SELECTED TEXT -
==============================
Nelly Araujo, Development Manager at RSPH, introduces our Community Spirit programme and explains how community organisations have made a huge impact on the health and wellbeing of their area during the Covid-19 crisis.

Covid-19 has changed the way we live and has unveiled features of our society that were perhaps less apparent or had been forgotten in the midst of modern life.  

Our community spirit has perhaps been one of the most notable examples of this. This has included the overwhelming response to the call to volunteer for the NHS, the emergence of thousands of local mutual aid groups, the ability shown by local community groups to respond to the changing needs of their members and the calls for help made by local authorities, all demonstrate how and why communities are a force of change.

In 2019, thanks to the support of the Health Foundation, we had the opportunity to test an idea: Does raising community spirit help improve the health and wellbeing of communities? Although there is decades of work and research on how and why community development is important to public health, there was still a lack of recognition towards communities as an asset to the wider health system. 

We looked at the literature and despite some attempts to use the concept of community spirit to describe other community development concepts, such as social capital and sense of belonging, we did not find any attempts to actually operationalise it. Perhaps it is too nebulous to ever be academically defined or measured?

However, we noticed that community spirit has a strong and positive lay value. It is easy to understand and is both unthreatening and aspirational. Most people light up when they are asked to describe it.

We went to talk to grassroots organisations from Locality’s Health and Wellbeing Network and launched a survey to ask people to define 'community spirit'.

Most people mentioned four things:

  • Feelings of belonging to a group
  • A group that integrates, respects and celebrates its members
  • Having good relationships with neighbours
  • Being able and willing to take action, for the benefit of all, but particularly for those who need it the most.

Off the back of our survey results, we came up with a working definition for community spirit:

'The feelings of connection and belonging to a community and our ability to come together to improve wellbeing for everybody.'

Using these ideas, we came out with four pillars for a framework to help define and assess community spirit within a community of place, with a view of fostering community-led plans that improve the health and wellbeing of its members.

We were just about to test this work with seven community organisations, when we had to put this on hold due to the Covid-19 crisis. The community organisations in our project have become busier than ever and are giving us daily masterclasses of what community spirit looks like. What’s more, these are just a small sample of the tens of thousands of local players who have become essential in galvanising local response efforts.
==============================
INSTRUCTIONS TO FOLLOW - Could you return everything in the community spirit piece from "Nelly Araujo, Development" down to "force of change.", word for word? The material has no connection to the community spirit piece.
==============================
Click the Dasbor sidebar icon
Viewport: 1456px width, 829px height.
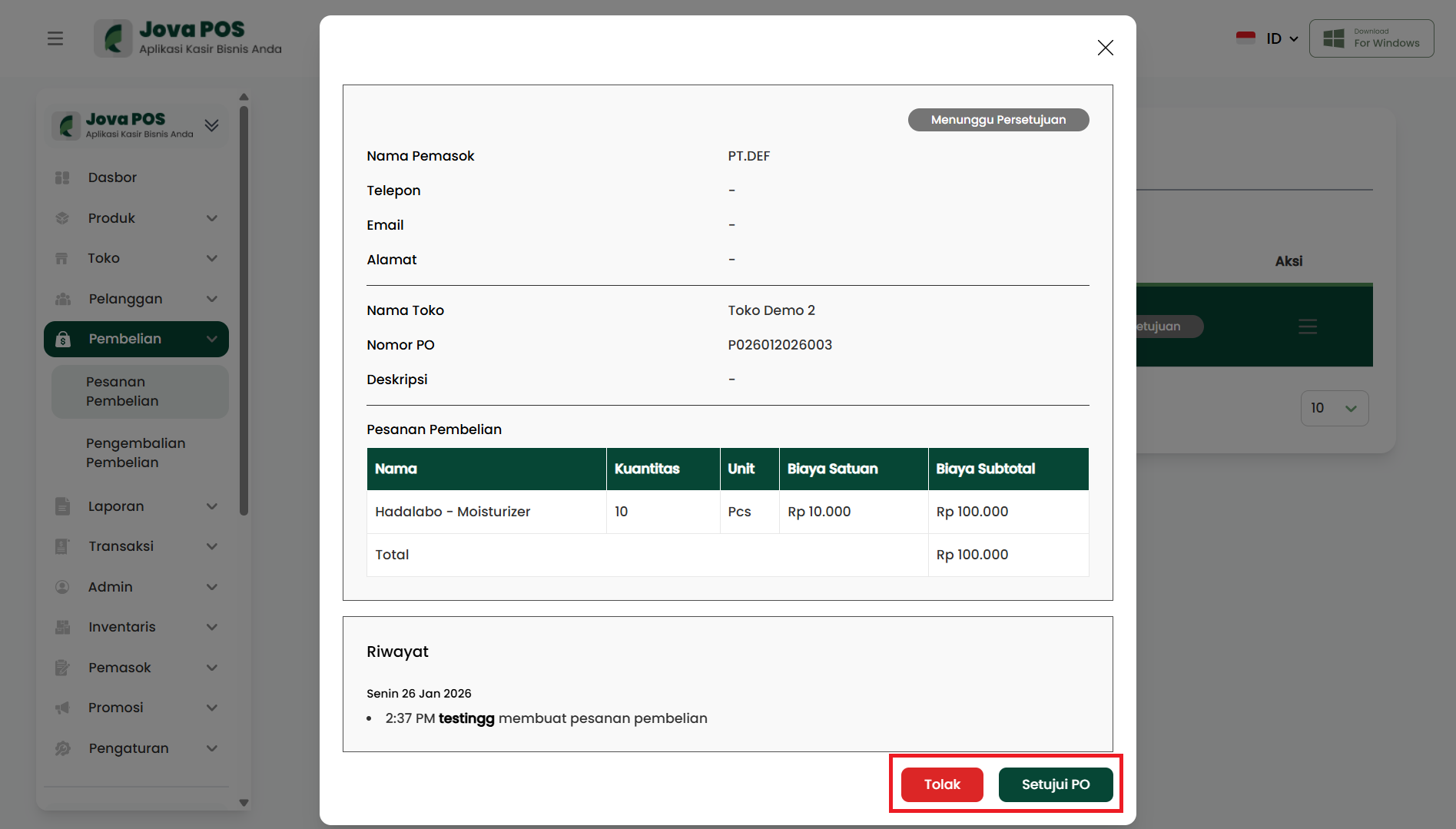[63, 177]
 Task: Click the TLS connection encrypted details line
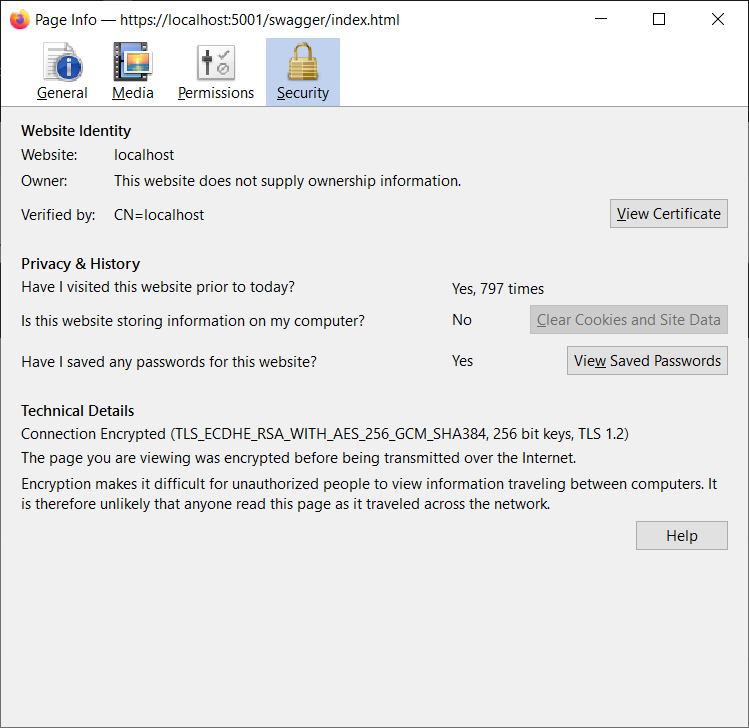pyautogui.click(x=325, y=434)
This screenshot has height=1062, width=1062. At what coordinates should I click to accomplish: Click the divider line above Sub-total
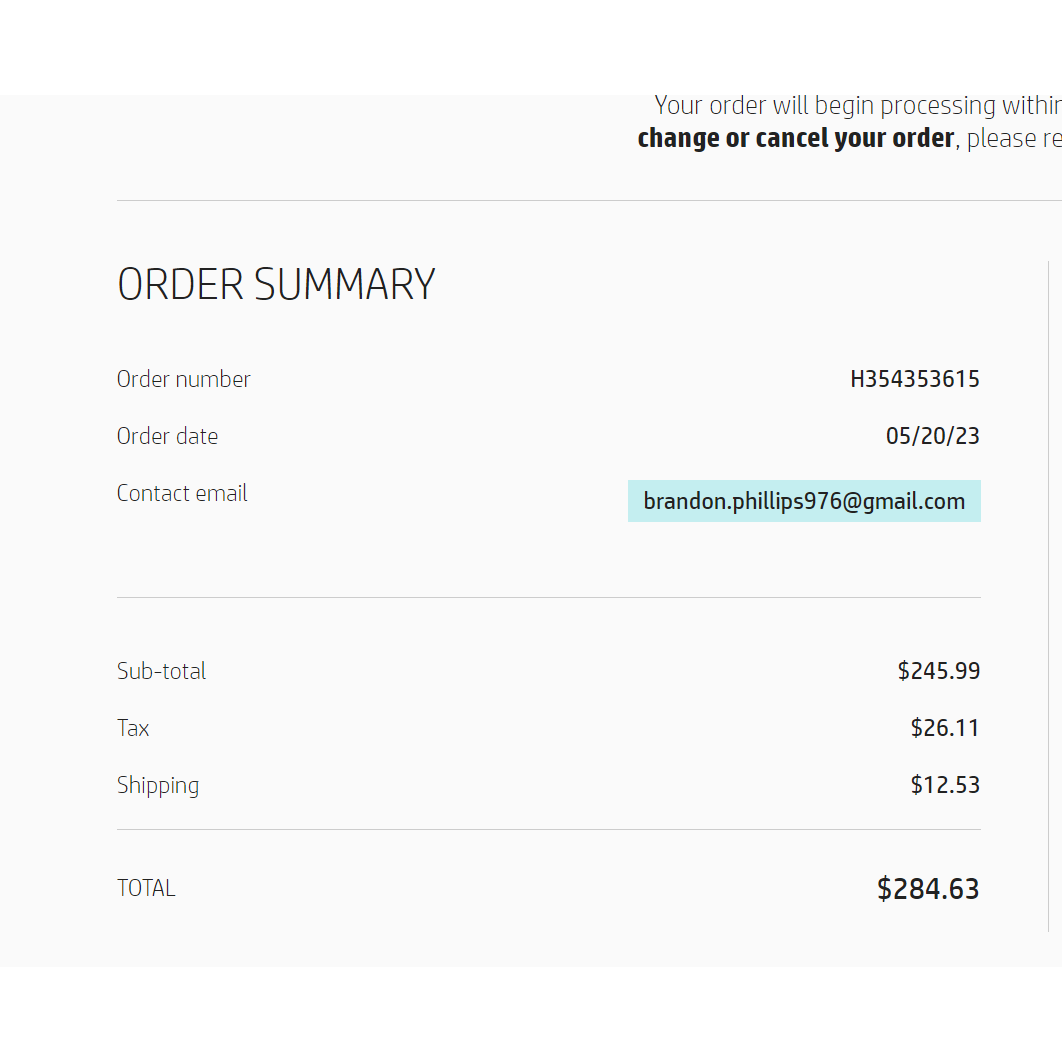549,597
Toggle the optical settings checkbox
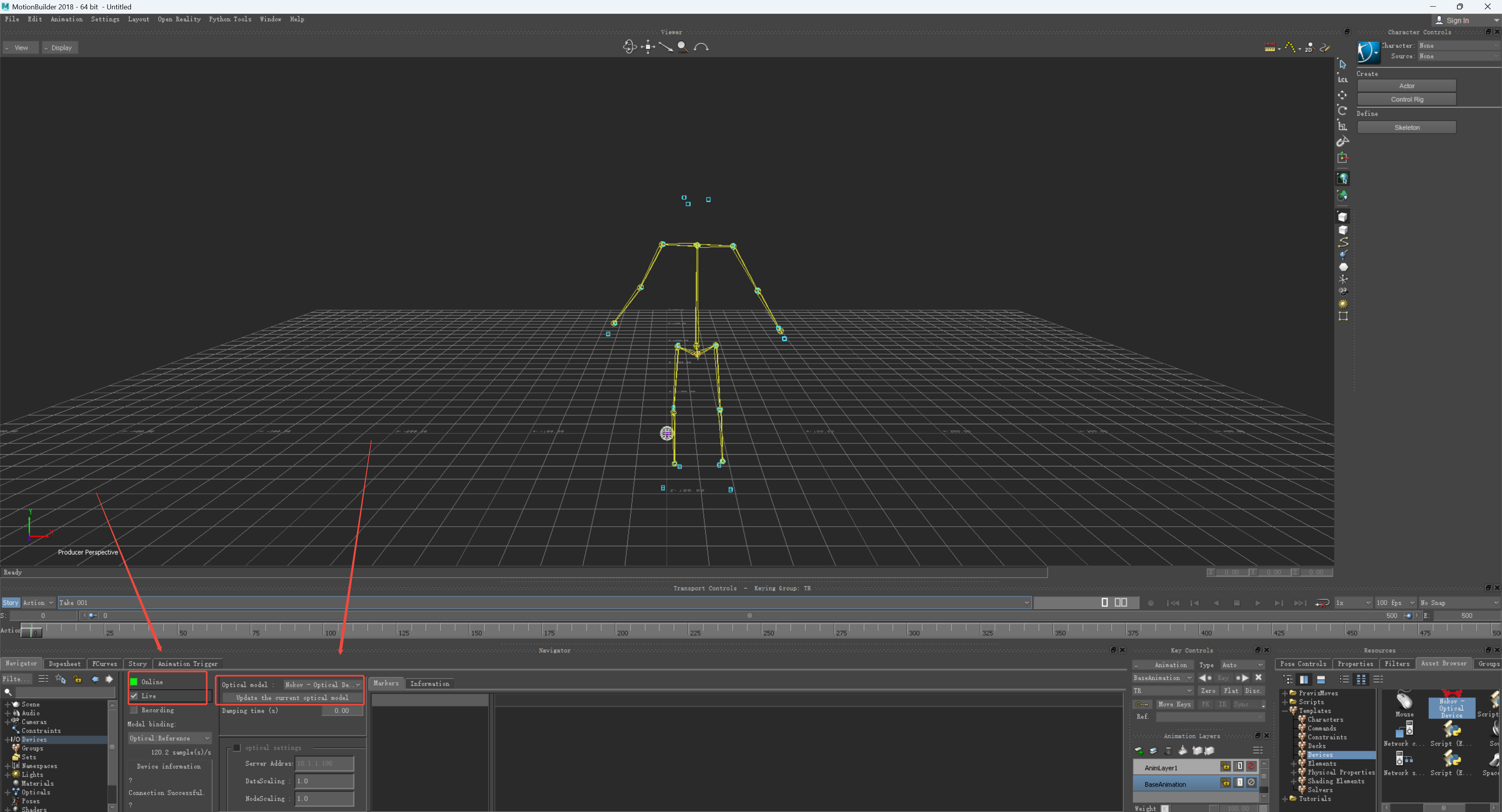 (x=237, y=747)
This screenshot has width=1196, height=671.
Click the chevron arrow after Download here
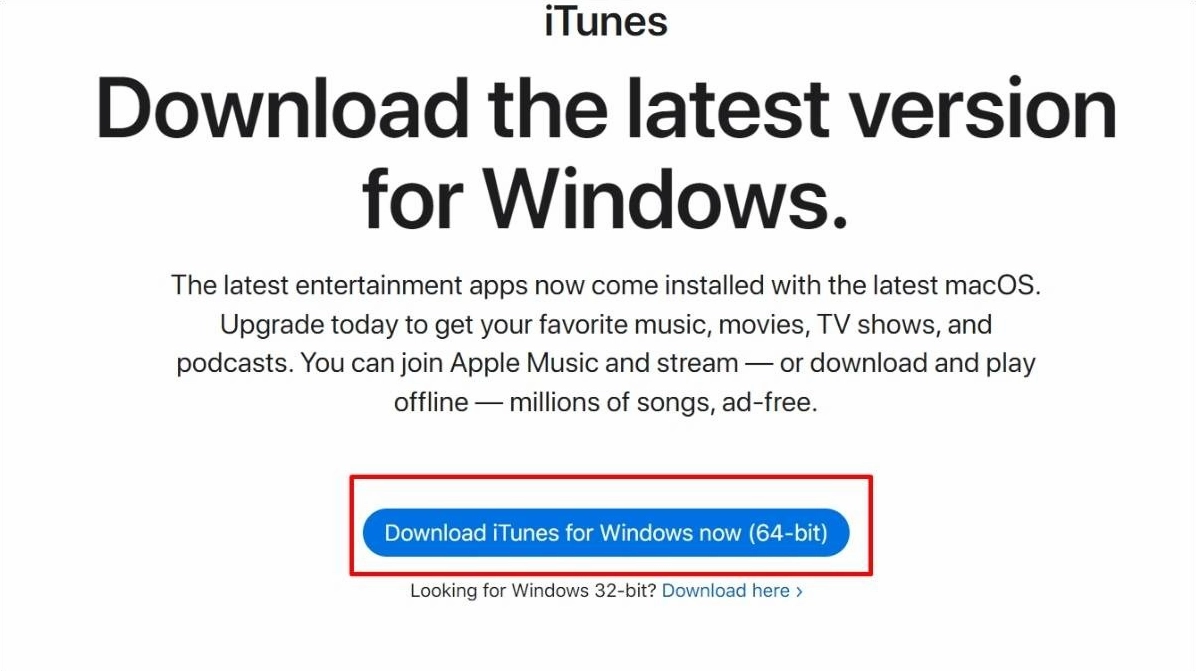click(799, 592)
==============================
ANSWER BOX -
Nelly Araujo, Development Manager at RSPH, introduces our Community Spirit programme and explains how community organisations have made a huge impact on the health and wellbeing of their area during the Covid-19 crisis.

Covid-19 has changed the way we live and has unveiled features of our society that were perhaps less apparent or had been forgotten in the midst of modern life.  

Our community spirit has perhaps been one of the most notable examples of this. This has included the overwhelming response to the call to volunteer for the NHS, the emergence of thousands of local mutual aid groups, the ability shown by local community groups to respond to the changing needs of their members and the calls for help made by local authorities, all demonstrate how and why communities are a force of change.